Together AI Packages a One-Cloud Voice-Agent Stack for Real-Time Deployment
Original: Today, Together AI is launching a unified solution for building real-time voice agents with the entire pipeline running on one cloud. AI natives can now deploy voice apps for every use case at production scale. View original →
On March 12, 2026, Together AI said on X that it is launching a unified solution for building real-time voice agents with the entire pipeline running on one cloud. The pitch is straightforward: instead of stitching together separate speech-to-text, LLM, and text-to-speech providers across multiple infrastructure layers, developers get a single runtime aimed at production voice workloads.
Together’s public Voice page adds the operational details behind that claim. The company says teams can combine STT, LLM, and TTS models on co-located infrastructure for ultra-low latency, with end-to-end conversations kept under 500ms. It also says the platform can autoscale to thousands of concurrent calls across 25+ global regions and that dedicated GPU endpoints carry a 99.9% uptime SLA. The same page says developers can access providers such as MiniMax, Rime, Deepgram, OpenAI, and Cartesia through a single API, which reduces the integration tax of assembling a voice stack from multiple vendors.

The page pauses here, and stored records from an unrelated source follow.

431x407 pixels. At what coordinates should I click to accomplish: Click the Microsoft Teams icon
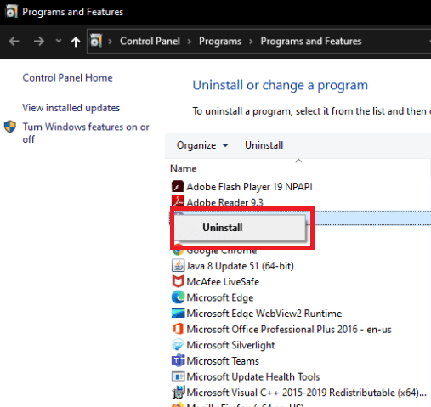tap(178, 360)
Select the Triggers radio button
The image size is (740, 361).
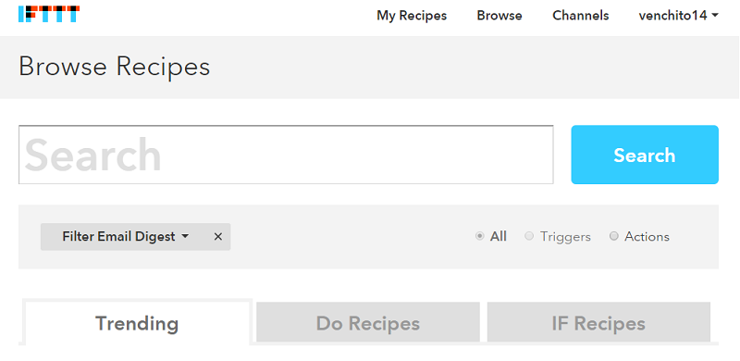(x=529, y=236)
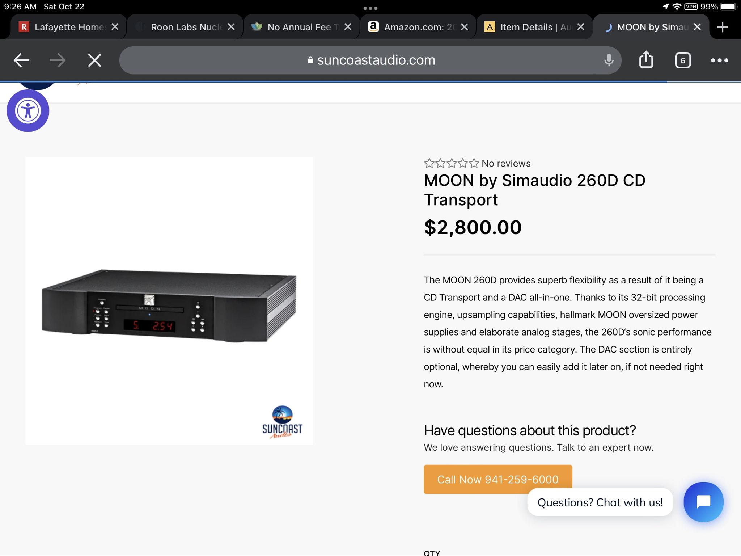Close the No Annual Fee tab
Viewport: 741px width, 556px height.
click(348, 27)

Why the infrastructure angle matters
- Real-time voice products degrade quickly when turn-taking feels delayed.
- Pipeline fragmentation adds network hops, operational complexity, and more failure points.
- Voice workloads need both low latency and predictable scaling under bursty call demand.
A separate official AI Native Conf announcement helps explain the performance story underneath the launch. There, Together described work with a leading real-time voice agent company whose prior deployment on NVIDIA B200 GPUs was seeing 281ms time-to-first-64-tokens. According to Together, a hand-optimized Megakernel implementation brought that down to 77ms and improved unit economics by 7.2x. The company presents that result as evidence that hardware-software co-design directly affects conversational quality and operating cost.
Taken together, the March 12 X post and the company’s public product materials show Together positioning voice-agent infrastructure as a vertically integrated stack rather than a loose bundle of APIs. That matters because many enterprise voice projects do not fail on model quality alone; they fail on latency budgets, reliability, and the operational burden of connecting STT, reasoning, and TTS systems into a single production path.
The open question is how much flexibility developers will want versus how much abstraction they are willing to accept from a one-cloud platform. But the launch makes clear that voice is becoming an infrastructure race as much as a model race, and Together wants low-latency deployment to be central to its differentiation.